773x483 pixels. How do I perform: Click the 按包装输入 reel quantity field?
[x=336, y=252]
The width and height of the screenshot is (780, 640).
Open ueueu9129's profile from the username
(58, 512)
--
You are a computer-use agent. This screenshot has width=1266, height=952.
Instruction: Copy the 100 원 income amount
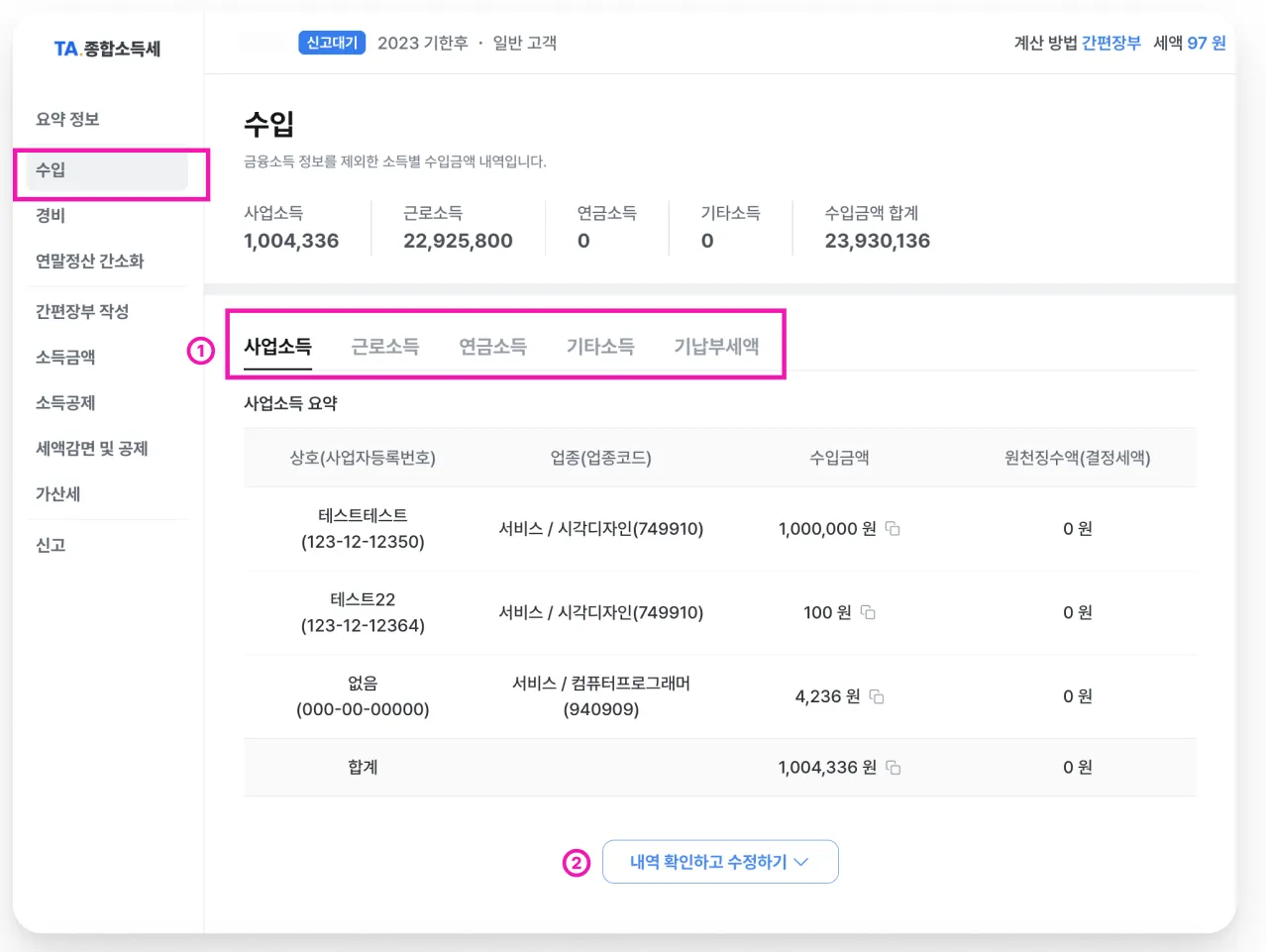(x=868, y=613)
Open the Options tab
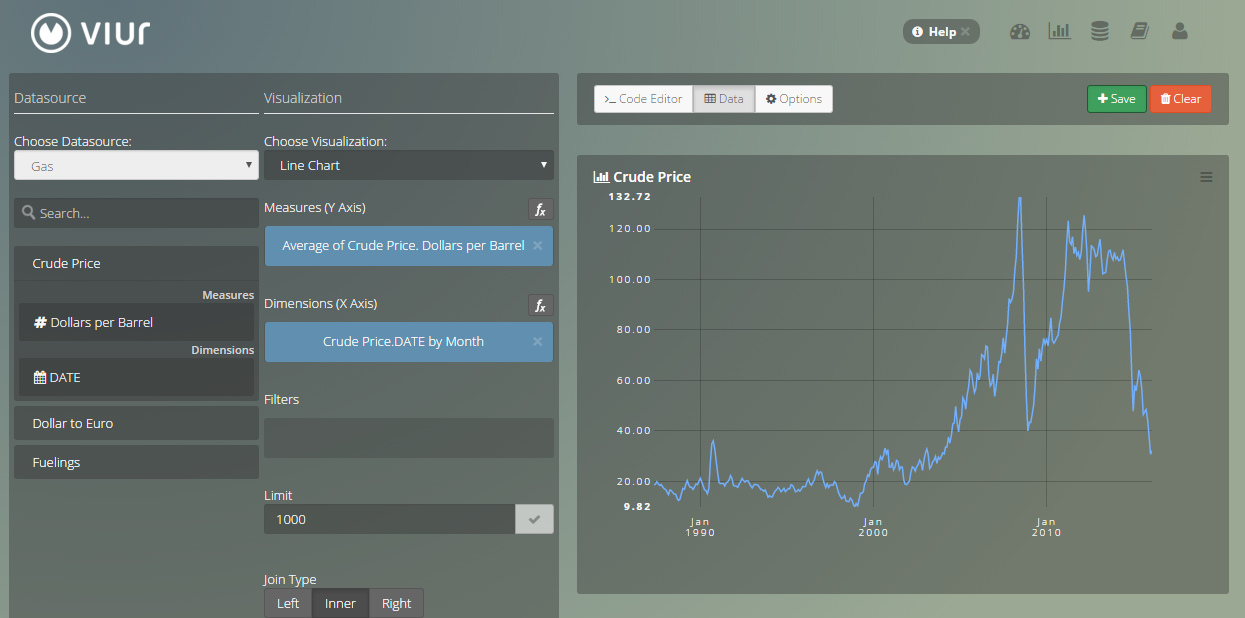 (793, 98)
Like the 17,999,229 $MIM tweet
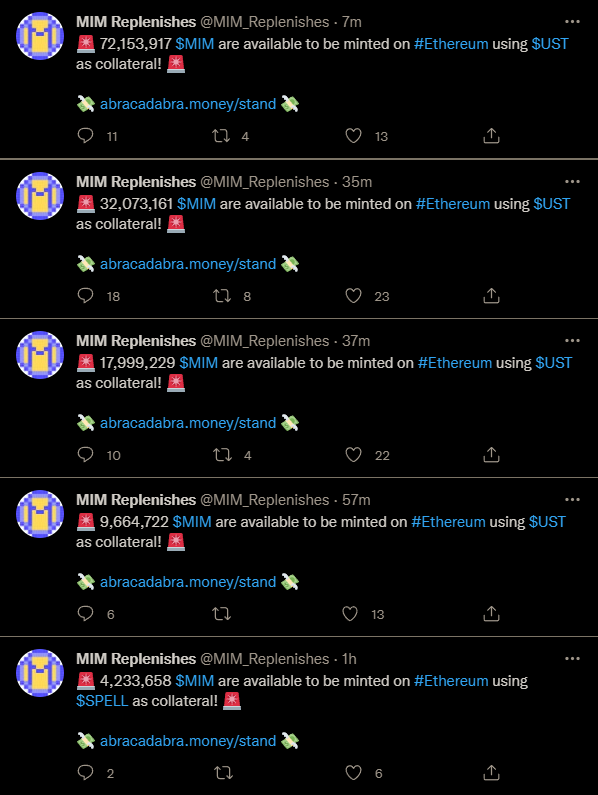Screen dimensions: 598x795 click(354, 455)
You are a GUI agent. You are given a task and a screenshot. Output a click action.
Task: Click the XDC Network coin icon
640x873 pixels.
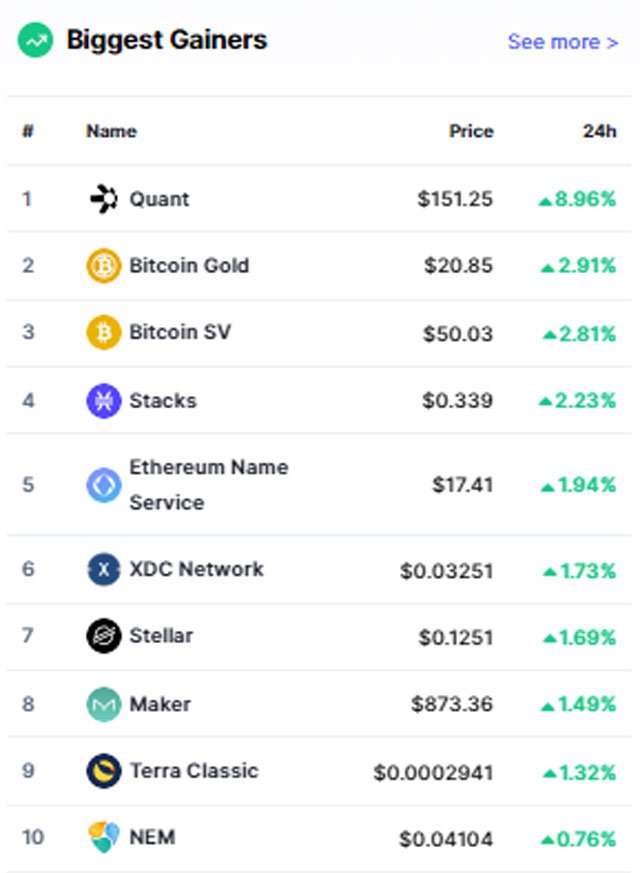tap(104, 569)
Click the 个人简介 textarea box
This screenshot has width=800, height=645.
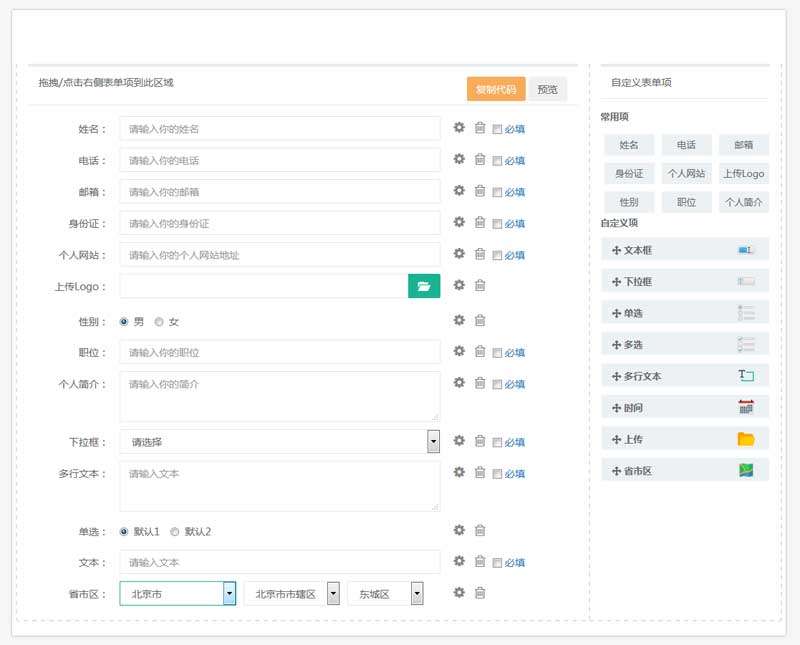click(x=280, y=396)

Task instructions.
The result should be every line that contains "agent", copied from the entries.

Exercise solution.
You are a computer-use agent. This screenshot has width=1266, height=952.
You are a GUI agent. You are given a task and a screenshot. Output a click action.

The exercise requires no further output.